Lire l’enquête : Article réservé à nos abonnés La photo de « la petite fille au napalm » au cœur d’une polémique

AP continue de créditer son photographe

Après une enquête de près d’un an, AP a, de son côté, publié, au début de mai, un rapport de 97 pages, dans lequel elle affirme qu’« il n’y a pas de preuve définitive, selon [ses] standards, pour modifier le crédit de cette photo de cinquante-trois ans », qu’elle continue donc de créditer à Nick Ut, qui récuse aussi toutes les accusations. « L’analyse visuelle approfondie d’AP, des entretiens avec les témoins et l’examen de toutes les photos disponibles prises le 8 juin 1972 montrent qu’il est possible qu’Ut ait pris cette photo. Aucun de ces éléments ne prouve que quelqu’un d’autre l’a fait », estime l’agence de presse.

Mais « notre enquête soulève des questions importantes, auxquelles nous ne pourrons peut-être jamais répondre », car « cinquante ans ont passé, de nombreuses personnes impliquées sont mortes et la technologie a ses limites », ajoute toutefois l’agence de presse américaine.

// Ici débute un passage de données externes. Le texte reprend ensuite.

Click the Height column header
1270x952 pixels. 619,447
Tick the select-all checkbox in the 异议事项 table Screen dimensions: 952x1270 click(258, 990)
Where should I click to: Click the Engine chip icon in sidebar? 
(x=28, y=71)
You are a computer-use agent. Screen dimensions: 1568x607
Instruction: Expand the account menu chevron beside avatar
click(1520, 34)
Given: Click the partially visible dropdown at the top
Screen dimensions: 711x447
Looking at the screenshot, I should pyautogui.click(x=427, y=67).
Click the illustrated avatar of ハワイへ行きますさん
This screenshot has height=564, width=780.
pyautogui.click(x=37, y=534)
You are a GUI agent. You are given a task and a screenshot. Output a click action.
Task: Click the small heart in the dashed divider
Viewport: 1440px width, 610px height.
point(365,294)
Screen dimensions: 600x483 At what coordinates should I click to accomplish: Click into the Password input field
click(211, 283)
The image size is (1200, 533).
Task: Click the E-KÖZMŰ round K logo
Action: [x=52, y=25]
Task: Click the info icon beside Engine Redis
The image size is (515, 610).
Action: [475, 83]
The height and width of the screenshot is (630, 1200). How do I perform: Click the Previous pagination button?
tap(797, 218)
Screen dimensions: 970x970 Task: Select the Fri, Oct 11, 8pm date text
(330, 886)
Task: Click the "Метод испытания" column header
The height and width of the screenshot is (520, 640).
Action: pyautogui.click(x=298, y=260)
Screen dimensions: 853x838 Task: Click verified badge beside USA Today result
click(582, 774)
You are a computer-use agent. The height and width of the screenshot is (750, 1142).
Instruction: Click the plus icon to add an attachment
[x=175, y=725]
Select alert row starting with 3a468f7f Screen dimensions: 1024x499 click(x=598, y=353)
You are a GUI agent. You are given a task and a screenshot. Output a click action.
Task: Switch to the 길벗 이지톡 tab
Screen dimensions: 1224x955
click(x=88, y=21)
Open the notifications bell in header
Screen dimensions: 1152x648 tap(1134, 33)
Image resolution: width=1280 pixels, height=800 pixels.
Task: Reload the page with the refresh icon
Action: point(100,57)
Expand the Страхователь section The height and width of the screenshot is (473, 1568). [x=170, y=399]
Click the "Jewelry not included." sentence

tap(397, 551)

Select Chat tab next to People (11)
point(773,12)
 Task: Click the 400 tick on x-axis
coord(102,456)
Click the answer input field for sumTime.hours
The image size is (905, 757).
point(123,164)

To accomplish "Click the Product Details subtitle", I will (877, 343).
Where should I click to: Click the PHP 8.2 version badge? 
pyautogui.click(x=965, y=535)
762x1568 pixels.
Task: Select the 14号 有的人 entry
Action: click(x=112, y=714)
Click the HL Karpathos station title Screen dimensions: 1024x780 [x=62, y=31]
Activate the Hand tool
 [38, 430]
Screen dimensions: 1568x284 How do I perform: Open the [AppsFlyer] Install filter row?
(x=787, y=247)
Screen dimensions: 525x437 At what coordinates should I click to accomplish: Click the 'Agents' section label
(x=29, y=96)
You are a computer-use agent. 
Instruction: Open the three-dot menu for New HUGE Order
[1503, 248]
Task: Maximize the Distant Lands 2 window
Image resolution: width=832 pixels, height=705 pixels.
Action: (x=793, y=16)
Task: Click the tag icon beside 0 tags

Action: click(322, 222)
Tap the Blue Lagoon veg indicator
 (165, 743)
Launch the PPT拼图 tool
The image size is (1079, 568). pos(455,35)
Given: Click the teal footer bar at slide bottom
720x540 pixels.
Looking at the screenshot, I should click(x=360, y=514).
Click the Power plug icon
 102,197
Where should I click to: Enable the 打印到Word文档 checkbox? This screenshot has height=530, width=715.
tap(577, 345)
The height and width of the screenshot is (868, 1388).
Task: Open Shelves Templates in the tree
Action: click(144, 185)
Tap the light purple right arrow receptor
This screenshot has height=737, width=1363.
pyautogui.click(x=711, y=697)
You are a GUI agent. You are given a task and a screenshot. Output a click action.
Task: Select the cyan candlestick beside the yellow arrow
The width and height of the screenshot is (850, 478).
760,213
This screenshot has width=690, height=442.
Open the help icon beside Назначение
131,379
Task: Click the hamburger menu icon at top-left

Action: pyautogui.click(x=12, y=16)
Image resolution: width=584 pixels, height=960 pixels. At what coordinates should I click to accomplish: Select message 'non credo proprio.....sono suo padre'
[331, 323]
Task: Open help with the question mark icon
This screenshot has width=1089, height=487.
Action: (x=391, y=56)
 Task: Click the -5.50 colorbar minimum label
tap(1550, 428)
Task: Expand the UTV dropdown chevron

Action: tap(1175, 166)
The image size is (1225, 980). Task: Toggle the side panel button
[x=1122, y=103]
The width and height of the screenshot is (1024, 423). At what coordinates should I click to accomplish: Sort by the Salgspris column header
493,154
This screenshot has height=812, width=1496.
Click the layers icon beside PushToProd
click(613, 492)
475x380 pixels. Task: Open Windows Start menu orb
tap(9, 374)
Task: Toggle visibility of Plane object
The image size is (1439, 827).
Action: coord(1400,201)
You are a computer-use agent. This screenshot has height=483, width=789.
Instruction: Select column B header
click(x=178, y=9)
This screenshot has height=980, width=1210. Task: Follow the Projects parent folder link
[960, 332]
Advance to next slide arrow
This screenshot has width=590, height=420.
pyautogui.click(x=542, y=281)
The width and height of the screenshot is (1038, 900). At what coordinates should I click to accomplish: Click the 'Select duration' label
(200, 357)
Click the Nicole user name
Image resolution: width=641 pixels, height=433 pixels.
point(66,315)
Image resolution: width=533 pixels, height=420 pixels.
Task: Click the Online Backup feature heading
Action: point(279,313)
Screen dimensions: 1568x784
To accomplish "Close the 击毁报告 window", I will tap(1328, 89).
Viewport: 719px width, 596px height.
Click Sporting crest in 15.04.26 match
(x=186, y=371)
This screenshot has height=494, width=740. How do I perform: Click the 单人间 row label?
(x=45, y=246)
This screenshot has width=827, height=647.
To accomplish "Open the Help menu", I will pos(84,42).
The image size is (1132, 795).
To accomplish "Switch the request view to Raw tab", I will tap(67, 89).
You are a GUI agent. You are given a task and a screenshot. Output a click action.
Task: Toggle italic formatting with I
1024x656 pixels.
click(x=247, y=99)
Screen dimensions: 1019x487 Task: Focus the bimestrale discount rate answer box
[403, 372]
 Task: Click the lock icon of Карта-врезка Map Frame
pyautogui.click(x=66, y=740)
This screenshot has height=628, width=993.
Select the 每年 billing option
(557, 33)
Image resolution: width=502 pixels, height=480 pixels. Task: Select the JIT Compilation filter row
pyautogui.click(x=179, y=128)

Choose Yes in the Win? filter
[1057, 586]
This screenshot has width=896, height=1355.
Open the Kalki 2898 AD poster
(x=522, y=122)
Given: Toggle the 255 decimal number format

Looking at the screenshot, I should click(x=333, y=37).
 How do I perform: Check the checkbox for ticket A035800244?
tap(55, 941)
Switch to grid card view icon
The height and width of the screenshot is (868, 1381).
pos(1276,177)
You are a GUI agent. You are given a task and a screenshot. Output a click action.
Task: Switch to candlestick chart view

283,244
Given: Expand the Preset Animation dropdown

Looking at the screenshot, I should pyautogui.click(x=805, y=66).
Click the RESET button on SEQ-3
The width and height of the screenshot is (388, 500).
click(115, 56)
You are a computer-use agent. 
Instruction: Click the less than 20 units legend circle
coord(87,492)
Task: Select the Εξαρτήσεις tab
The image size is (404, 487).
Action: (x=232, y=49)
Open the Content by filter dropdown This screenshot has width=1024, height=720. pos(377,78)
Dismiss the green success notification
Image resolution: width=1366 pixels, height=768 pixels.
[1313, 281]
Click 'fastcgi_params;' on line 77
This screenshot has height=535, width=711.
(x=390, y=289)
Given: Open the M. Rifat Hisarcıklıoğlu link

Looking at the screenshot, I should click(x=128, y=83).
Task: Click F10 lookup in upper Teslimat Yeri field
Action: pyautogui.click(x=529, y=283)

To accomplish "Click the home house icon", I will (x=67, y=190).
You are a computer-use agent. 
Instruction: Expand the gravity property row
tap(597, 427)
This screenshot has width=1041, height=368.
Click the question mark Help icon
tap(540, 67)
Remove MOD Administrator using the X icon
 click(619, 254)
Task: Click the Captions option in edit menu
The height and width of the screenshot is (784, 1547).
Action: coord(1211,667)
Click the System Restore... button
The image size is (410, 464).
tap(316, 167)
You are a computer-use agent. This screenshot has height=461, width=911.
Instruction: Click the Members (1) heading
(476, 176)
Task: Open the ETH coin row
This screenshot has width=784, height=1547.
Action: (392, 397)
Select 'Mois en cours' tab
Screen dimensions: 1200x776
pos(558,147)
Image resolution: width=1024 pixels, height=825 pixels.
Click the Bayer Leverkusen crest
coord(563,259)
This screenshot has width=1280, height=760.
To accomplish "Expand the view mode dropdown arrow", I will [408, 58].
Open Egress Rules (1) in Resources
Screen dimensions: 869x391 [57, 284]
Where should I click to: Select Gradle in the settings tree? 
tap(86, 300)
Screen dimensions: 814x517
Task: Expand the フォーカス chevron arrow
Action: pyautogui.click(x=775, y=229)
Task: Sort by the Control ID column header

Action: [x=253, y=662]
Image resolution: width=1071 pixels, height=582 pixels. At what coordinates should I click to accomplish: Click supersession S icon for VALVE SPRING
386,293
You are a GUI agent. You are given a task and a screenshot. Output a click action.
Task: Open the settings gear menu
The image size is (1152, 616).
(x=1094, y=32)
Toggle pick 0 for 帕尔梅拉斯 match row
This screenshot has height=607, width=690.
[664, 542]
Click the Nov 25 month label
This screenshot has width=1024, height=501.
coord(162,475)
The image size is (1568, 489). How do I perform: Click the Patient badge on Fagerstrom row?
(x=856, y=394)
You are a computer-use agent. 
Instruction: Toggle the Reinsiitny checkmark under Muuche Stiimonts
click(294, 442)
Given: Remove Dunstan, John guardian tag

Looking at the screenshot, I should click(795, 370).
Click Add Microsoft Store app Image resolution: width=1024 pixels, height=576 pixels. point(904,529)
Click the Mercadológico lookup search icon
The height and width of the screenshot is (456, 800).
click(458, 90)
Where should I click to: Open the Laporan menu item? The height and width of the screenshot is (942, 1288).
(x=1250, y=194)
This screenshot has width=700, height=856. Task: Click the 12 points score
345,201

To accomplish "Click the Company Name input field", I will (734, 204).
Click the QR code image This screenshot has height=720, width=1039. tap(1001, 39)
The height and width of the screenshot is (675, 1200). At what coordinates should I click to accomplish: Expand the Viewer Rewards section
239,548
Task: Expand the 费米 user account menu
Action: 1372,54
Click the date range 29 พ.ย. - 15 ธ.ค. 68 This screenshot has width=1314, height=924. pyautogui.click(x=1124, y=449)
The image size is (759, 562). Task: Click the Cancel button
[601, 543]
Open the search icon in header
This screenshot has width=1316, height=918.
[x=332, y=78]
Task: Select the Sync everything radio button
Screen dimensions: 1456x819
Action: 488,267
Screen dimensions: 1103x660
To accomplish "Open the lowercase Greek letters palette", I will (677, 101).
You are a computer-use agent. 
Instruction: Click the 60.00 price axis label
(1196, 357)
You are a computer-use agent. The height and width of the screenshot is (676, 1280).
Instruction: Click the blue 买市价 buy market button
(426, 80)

Selon elle, il est « probable » que la photo ait été prise avec un appareil Pentax, tandis que Nick Ut avait affirmé dans plusieurs interviews qu’il travaillait ce jour-là avec deux appareils Leica et deux Nikon. « L’histoire veut qu’Ut ait pris la photo avec un appareil Leica. L’enquête d’AP a montré que c’était très peu probable. Mais Ut avait aussi pour habitude d’utiliser d’autres appareils, notamment des Pentax hérités de son frère décédé », y affirme encore AP.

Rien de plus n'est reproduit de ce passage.